**YOUR ASSIGNMENT**
To complete the exercise, write out all the data exactly.

**RECORDS SUPPLIED**
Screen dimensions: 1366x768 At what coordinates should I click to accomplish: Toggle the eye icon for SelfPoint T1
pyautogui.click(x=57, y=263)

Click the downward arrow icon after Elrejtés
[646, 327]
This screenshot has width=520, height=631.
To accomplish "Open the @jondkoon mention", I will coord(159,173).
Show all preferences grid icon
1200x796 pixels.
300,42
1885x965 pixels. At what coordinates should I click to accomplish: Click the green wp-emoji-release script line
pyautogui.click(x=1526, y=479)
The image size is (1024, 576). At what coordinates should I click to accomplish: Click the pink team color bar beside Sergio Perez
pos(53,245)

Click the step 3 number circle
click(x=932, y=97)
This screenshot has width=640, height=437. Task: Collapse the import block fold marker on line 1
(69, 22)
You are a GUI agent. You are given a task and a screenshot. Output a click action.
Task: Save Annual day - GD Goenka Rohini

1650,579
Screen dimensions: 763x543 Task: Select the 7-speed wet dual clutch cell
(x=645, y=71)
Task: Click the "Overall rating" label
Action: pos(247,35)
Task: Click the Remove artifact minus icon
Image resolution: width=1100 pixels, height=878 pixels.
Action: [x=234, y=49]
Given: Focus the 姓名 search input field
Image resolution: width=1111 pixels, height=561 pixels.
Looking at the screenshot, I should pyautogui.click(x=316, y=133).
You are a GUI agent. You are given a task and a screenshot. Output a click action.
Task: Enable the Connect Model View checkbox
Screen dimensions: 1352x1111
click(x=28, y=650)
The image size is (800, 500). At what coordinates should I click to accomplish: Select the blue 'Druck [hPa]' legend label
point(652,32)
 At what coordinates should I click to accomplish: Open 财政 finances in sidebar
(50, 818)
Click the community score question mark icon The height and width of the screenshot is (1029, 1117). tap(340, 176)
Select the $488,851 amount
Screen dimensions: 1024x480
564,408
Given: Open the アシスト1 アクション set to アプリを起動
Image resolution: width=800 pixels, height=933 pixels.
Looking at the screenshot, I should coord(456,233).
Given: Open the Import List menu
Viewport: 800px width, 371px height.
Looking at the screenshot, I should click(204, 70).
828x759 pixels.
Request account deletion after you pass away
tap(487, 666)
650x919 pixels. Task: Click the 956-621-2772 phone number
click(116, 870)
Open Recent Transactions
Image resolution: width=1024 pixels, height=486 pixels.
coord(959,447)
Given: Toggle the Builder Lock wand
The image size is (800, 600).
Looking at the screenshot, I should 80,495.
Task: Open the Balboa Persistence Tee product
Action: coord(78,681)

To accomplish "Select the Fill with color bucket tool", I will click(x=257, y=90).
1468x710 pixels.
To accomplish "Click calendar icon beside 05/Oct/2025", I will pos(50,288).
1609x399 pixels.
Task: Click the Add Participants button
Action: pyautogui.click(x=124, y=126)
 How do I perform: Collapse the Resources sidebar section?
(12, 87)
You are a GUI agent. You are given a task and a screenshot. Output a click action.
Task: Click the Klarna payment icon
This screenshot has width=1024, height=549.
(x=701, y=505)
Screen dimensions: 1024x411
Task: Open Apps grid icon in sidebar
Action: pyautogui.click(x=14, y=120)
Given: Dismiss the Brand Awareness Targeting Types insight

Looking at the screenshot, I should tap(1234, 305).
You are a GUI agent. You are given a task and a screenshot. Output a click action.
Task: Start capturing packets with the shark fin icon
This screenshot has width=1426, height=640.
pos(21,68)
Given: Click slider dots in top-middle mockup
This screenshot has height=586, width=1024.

**WRITTEN RESPONSE**
Screen dimensions: 1366x768 At what coordinates should I click to accomplish: Toggle the eye icon for SelfPoint T1
pyautogui.click(x=57, y=263)

Click the downward arrow icon after Elrejtés
[646, 327]
This screenshot has width=520, height=631.
To accomplish "Open the @jondkoon mention", I will coord(159,173).
Show all preferences grid icon
1200x796 pixels.
300,42
1885x965 pixels. At what coordinates should I click to accomplish: Click the green wp-emoji-release script line
pyautogui.click(x=1526, y=479)
The image size is (1024, 576). At what coordinates should I click to accomplish: Click the pink team color bar beside Sergio Perez
pos(53,245)

Click the step 3 number circle
click(x=932, y=97)
This screenshot has width=640, height=437. Task: Collapse the import block fold marker on line 1
(69, 22)
You are a GUI agent. You are given a task and a screenshot. Output a click action.
Task: Save Annual day - GD Goenka Rohini

1650,579
Screen dimensions: 763x543 Task: Select the 7-speed wet dual clutch cell
(x=645, y=71)
Task: Click the "Overall rating" label
Action: pos(247,35)
Task: Click the Remove artifact minus icon
Image resolution: width=1100 pixels, height=878 pixels.
Action: [x=234, y=49]
Given: Focus the 姓名 search input field
Image resolution: width=1111 pixels, height=561 pixels.
Looking at the screenshot, I should pyautogui.click(x=316, y=133).
You are a GUI agent. You are given a task and a screenshot. Output a click action.
Task: Enable the Connect Model View checkbox
Screen dimensions: 1352x1111
click(x=28, y=650)
The image size is (800, 500). At what coordinates should I click to accomplish: Select the blue 'Druck [hPa]' legend label
point(652,32)
 At what coordinates should I click to accomplish: Open 财政 finances in sidebar
(50, 818)
Click the community score question mark icon The height and width of the screenshot is (1029, 1117). tap(340, 176)
Select the $488,851 amount
Screen dimensions: 1024x480
564,408
Given: Open the アシスト1 アクション set to アプリを起動
Image resolution: width=800 pixels, height=933 pixels.
Looking at the screenshot, I should coord(456,233).
Given: Open the Import List menu
Viewport: 800px width, 371px height.
Looking at the screenshot, I should click(204, 70).
828x759 pixels.
Request account deletion after you pass away
tap(487, 666)
650x919 pixels. Task: Click the 956-621-2772 phone number
click(116, 870)
Open Recent Transactions
Image resolution: width=1024 pixels, height=486 pixels.
coord(959,447)
Given: Toggle the Builder Lock wand
The image size is (800, 600).
Looking at the screenshot, I should 80,495.
Task: Open the Balboa Persistence Tee product
Action: coord(78,681)

To accomplish "Select the Fill with color bucket tool", I will click(x=257, y=90).
1468x710 pixels.
To accomplish "Click calendar icon beside 05/Oct/2025", I will pos(50,288).
1609x399 pixels.
Task: Click the Add Participants button
Action: pyautogui.click(x=124, y=126)
 How do I perform: Collapse the Resources sidebar section?
(12, 87)
You are a GUI agent. You are given a task and a screenshot. Output a click action.
Task: Click the Klarna payment icon
This screenshot has width=1024, height=549.
(x=701, y=505)
Screen dimensions: 1024x411
Task: Open Apps grid icon in sidebar
Action: pyautogui.click(x=14, y=120)
Given: Dismiss the Brand Awareness Targeting Types insight

Looking at the screenshot, I should tap(1234, 305).
You are a GUI agent. You are given a task and a screenshot. Output a click action.
Task: Start capturing packets with the shark fin icon
This screenshot has width=1426, height=640.
pos(21,68)
Given: Click slider dots in top-middle mockup
This screenshot has height=586, width=1024.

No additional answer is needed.